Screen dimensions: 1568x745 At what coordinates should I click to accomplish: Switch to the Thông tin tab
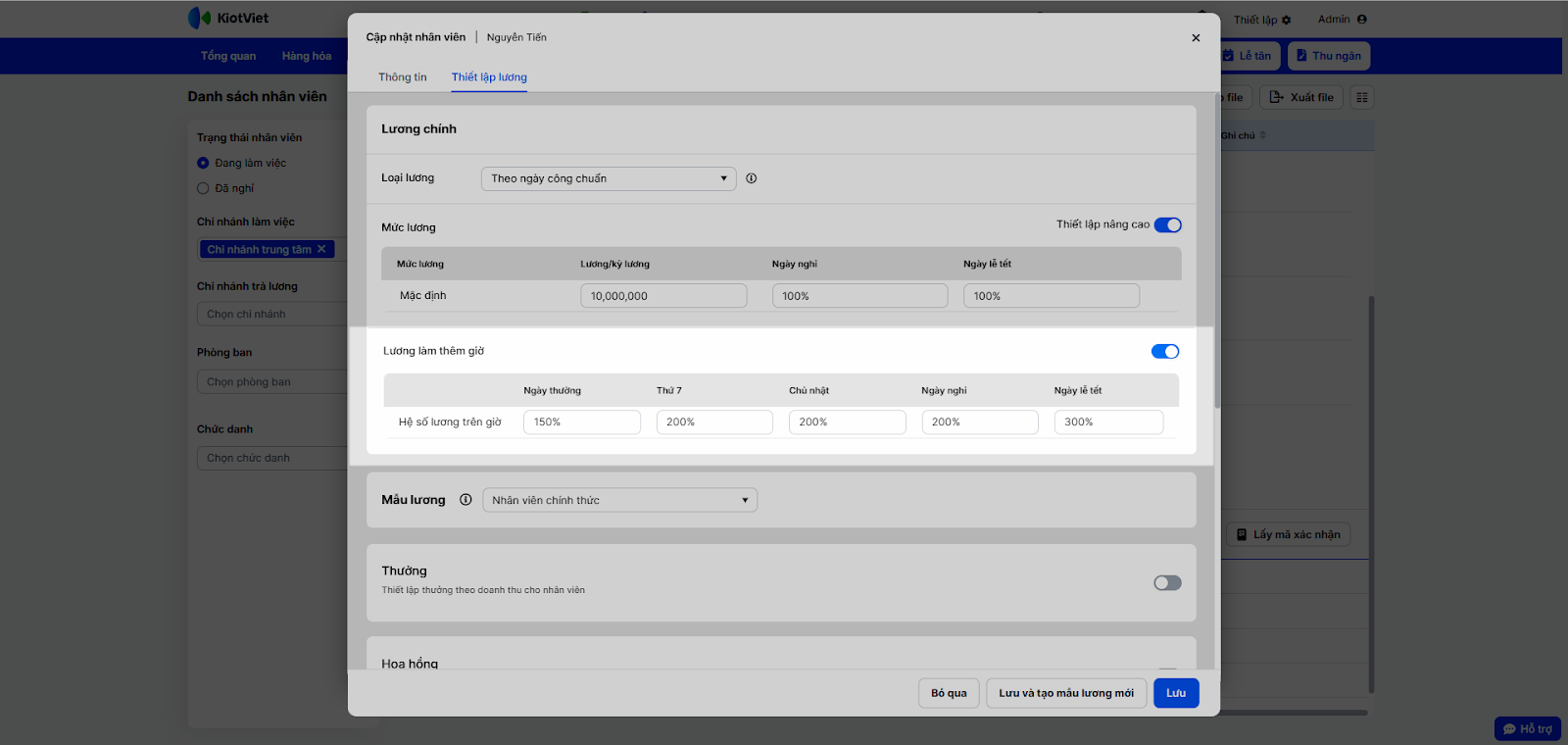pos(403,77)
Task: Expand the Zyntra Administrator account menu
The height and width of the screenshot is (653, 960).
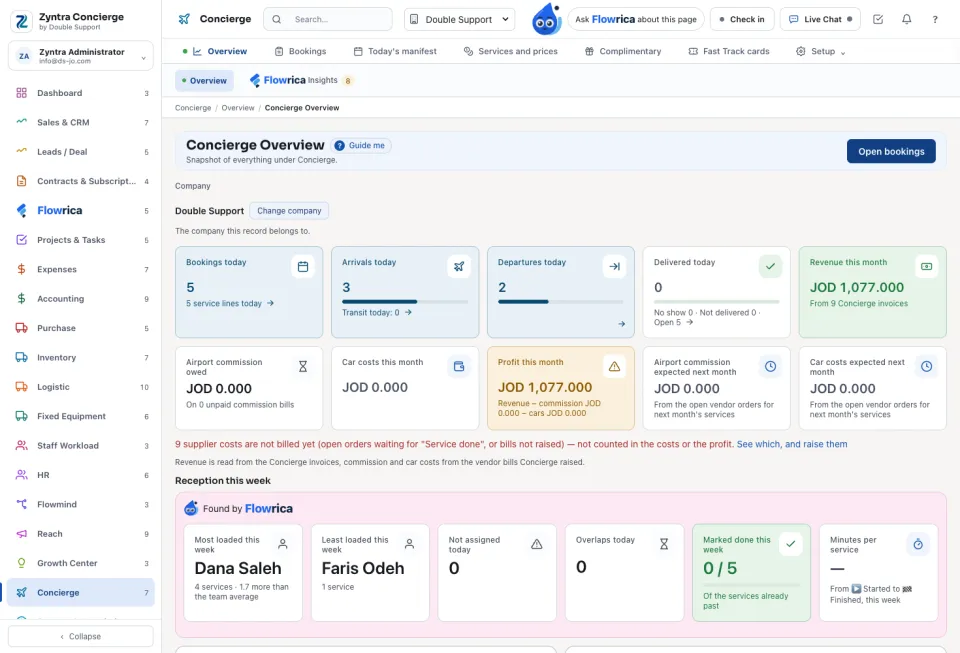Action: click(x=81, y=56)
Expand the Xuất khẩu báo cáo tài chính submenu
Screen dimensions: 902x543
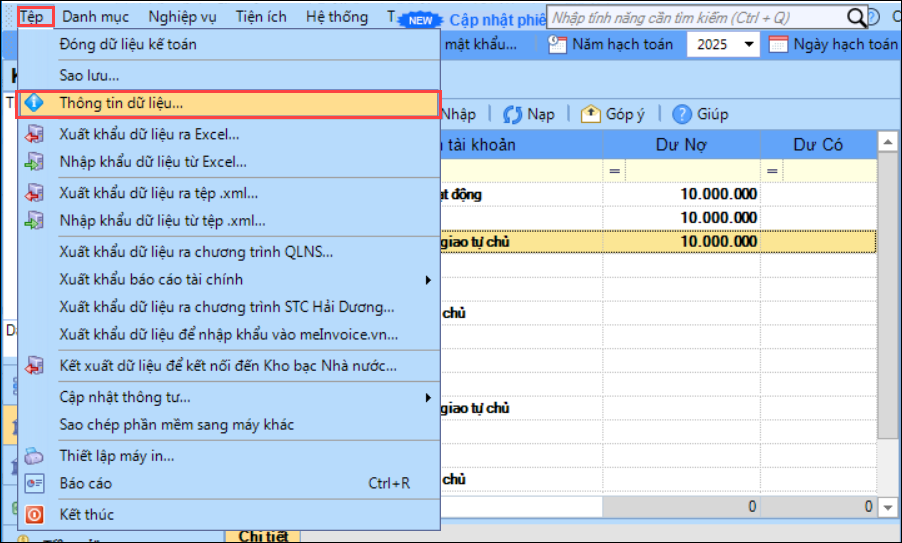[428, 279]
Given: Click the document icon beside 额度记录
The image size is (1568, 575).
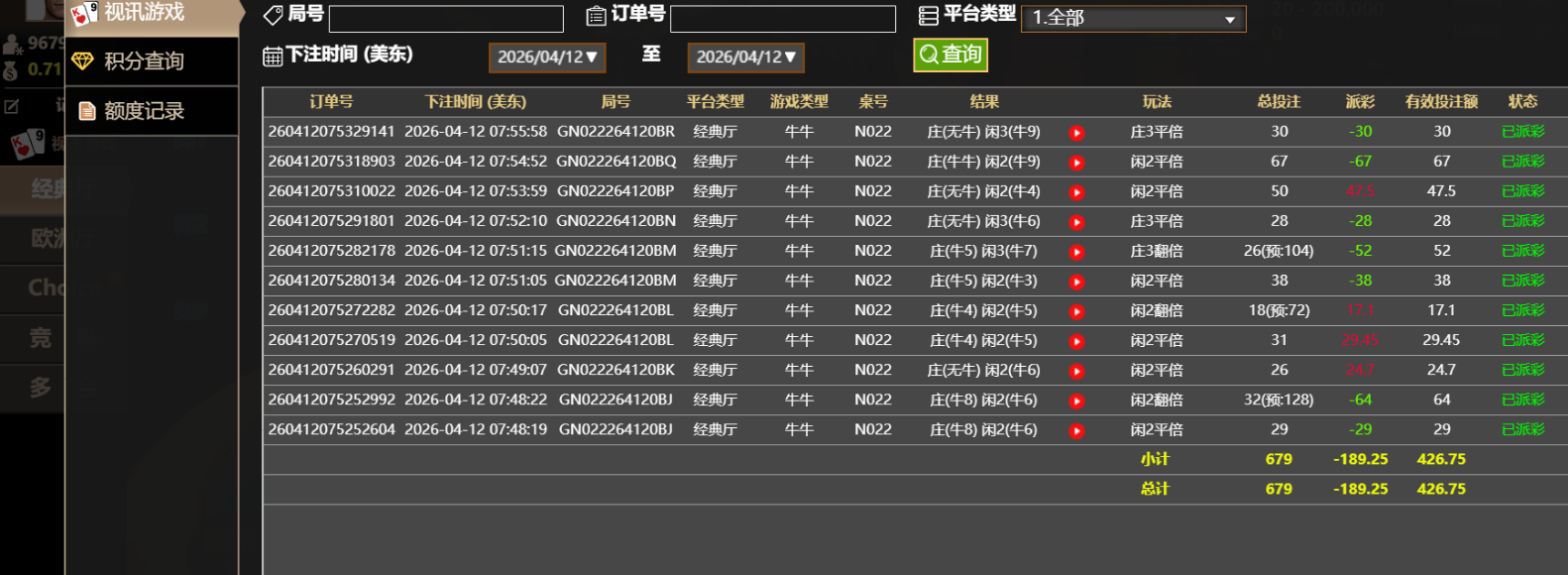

○ ○ ○ ○

> Given request: Convert the lines above into a numbered list, skipping any blank lines and leaving out the pictures.

> The response:
1. Screen dimensions: 1568x745 At what coordinates should I click to accomplish: Switch to the Thông tin tab
2. pos(403,77)
3. Task: Expand the Zyntra Administrator account menu
4. The height and width of the screenshot is (653, 960).
5. Action: click(x=81, y=56)
6. Expand the Xuất khẩu báo cáo tài chính submenu
7. Screen dimensions: 902x543
8. [428, 279]
9. Given: Click the document icon beside 额度记录
10. The image size is (1568, 575).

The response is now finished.